= Délégation interministérielle à l'aménagement du territoire et à l'attractivité régionale =

The délégation interministérielle à l'aménagement du territoire et à l'attractivité régionale (English: Interministerial Delegation of Land Planning and Regional Attractiveness) or DATAR was a French administration working for the Minister of Territorial Development. It applied decisions taken by the Interministerial Committee of Land Planning and Development (CIADT).

It was created in 1963 by Georges Pompidou's government.

In 2009, DATAR handed over its missions to the Commissariat général à l’égalité des territoires (English: General Commission for Equal Territories).

== Different names ==
When created in 1963, the DATAR is named "Délégation à l'aménagement du territoire et à l'action régionale" (Land Development and Regional Action Delegation). In 2005, it changed to "Délégation interministérielle à l'aménagement et à la compétitivité des territoires" (DIACT; Interministerial Delegation of Planning and Territorial Competitiveness). In 2009, it became DATAR.
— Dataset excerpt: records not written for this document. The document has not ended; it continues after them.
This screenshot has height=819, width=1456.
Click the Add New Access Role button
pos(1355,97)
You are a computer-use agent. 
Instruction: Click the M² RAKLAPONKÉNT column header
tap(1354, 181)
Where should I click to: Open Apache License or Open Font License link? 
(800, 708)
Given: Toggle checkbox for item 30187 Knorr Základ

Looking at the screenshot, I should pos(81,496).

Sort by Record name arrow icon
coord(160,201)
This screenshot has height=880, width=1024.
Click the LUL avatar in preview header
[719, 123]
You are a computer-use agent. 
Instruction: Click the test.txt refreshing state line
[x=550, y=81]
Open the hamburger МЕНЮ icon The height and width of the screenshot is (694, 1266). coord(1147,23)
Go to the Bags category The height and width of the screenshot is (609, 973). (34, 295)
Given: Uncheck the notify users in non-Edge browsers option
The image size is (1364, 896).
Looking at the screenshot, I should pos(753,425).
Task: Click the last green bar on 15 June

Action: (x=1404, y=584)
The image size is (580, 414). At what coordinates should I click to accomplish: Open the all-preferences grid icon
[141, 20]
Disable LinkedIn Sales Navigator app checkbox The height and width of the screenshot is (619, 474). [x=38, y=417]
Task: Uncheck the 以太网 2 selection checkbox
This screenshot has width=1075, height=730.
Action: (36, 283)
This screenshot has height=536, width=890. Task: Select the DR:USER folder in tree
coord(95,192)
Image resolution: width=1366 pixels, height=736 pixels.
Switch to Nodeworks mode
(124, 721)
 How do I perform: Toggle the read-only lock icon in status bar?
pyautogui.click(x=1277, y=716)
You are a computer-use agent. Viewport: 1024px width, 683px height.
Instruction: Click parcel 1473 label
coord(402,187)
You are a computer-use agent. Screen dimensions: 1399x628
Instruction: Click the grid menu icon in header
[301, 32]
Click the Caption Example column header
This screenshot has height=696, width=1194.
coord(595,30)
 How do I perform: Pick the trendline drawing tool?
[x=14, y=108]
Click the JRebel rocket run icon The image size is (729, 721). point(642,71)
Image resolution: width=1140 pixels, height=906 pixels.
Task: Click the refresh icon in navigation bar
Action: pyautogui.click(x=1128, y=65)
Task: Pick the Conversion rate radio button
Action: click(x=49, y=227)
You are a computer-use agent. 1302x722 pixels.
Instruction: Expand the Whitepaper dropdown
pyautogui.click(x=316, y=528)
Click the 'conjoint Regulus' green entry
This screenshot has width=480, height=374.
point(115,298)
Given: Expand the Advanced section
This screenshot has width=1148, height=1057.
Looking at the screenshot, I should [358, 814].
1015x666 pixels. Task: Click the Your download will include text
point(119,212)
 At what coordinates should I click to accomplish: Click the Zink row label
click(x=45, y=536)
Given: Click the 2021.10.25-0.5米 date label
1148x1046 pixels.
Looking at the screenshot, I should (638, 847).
== Actions performed by the DATAR ==
The DATAR insisted in the 70's that the SNCF build a new railway station on the LGV Sud-Est, near Montchanin : this station would become the Gare du Creusot TGV.

In the 70's, the DATAR gives funds Matra Transport to launch the development of ARAMIS, a personal rapid transit project.

In the 80's, the DATAR launches a Mission photographique, whose goal is to know better the French territory by taking thousands of photographs. Most of those photographs are stored in the Bibliothèque nationale de France.

In 1965, the DATAR gives funds to Jean Bertin to help him create his company, the "Société d'Etude de l'Aérotrain", which aims to build a new hovercraft train.